Find every line containing "April" in the records below and report the tally as a bare number.

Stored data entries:
- - - - - - -
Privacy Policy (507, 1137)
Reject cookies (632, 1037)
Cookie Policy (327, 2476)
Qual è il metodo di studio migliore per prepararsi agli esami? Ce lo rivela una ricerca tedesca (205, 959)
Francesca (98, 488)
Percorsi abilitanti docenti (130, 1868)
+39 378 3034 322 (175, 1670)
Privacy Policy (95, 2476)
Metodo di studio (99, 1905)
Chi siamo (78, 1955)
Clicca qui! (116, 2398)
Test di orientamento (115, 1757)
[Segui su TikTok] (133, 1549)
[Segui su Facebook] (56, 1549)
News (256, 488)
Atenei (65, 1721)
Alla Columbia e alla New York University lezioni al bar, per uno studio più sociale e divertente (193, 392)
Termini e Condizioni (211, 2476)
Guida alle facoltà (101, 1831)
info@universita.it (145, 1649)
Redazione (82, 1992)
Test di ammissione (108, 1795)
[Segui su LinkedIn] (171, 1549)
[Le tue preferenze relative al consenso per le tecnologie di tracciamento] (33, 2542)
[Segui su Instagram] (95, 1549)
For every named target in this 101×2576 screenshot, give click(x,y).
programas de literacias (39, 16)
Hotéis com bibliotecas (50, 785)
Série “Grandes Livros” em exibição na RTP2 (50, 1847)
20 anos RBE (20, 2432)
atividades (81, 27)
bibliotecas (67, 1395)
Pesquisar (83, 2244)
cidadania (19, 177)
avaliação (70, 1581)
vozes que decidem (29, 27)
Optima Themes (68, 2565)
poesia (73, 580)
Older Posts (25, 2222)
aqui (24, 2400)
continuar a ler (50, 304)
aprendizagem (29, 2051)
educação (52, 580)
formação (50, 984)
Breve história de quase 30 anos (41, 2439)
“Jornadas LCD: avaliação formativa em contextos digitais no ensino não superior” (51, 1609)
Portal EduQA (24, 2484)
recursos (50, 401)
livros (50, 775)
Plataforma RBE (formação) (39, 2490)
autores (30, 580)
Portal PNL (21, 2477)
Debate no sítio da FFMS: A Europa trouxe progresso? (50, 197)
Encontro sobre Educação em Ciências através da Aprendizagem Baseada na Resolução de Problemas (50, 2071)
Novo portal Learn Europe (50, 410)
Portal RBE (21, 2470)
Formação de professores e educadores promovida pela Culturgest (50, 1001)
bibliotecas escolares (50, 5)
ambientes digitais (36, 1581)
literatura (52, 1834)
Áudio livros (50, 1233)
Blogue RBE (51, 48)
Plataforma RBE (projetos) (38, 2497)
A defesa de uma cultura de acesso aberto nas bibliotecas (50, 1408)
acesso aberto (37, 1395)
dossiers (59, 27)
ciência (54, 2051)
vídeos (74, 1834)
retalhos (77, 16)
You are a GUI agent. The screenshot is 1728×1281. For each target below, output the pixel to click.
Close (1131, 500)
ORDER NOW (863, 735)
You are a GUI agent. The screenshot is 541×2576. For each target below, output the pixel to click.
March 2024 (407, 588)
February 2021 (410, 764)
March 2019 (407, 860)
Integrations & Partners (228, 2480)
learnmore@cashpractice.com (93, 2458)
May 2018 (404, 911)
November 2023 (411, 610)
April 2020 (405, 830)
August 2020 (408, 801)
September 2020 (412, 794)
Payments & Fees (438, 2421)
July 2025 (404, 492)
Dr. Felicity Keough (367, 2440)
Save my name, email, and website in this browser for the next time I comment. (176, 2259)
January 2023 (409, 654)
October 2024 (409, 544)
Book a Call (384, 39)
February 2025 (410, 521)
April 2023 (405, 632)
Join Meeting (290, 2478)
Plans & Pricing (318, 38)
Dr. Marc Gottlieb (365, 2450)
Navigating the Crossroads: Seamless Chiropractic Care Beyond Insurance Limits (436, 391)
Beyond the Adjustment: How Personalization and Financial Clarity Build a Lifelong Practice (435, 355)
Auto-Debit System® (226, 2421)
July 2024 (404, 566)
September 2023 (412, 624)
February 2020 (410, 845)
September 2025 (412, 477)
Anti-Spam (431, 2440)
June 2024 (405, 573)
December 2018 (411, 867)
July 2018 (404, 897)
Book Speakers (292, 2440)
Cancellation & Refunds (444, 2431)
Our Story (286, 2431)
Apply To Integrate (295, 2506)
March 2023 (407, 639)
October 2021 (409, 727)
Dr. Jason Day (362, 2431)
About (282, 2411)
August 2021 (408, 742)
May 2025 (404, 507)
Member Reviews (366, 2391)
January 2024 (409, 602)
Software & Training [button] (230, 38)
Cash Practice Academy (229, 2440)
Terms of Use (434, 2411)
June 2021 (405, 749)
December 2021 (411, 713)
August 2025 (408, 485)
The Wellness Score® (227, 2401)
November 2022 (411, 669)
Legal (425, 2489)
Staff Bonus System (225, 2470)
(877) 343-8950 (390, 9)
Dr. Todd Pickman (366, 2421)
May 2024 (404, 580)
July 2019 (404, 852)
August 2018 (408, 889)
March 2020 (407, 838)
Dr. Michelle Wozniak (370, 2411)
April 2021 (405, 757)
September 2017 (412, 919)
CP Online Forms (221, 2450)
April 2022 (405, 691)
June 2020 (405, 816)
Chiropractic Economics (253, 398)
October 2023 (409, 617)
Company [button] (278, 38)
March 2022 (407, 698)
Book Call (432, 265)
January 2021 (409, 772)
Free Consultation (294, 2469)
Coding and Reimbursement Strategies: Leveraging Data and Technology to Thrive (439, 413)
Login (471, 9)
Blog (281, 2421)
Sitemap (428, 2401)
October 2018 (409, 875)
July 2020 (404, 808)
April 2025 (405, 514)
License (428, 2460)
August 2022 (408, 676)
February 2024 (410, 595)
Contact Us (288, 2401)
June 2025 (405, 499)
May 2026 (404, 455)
- - - - - - -
> _Answer space_
5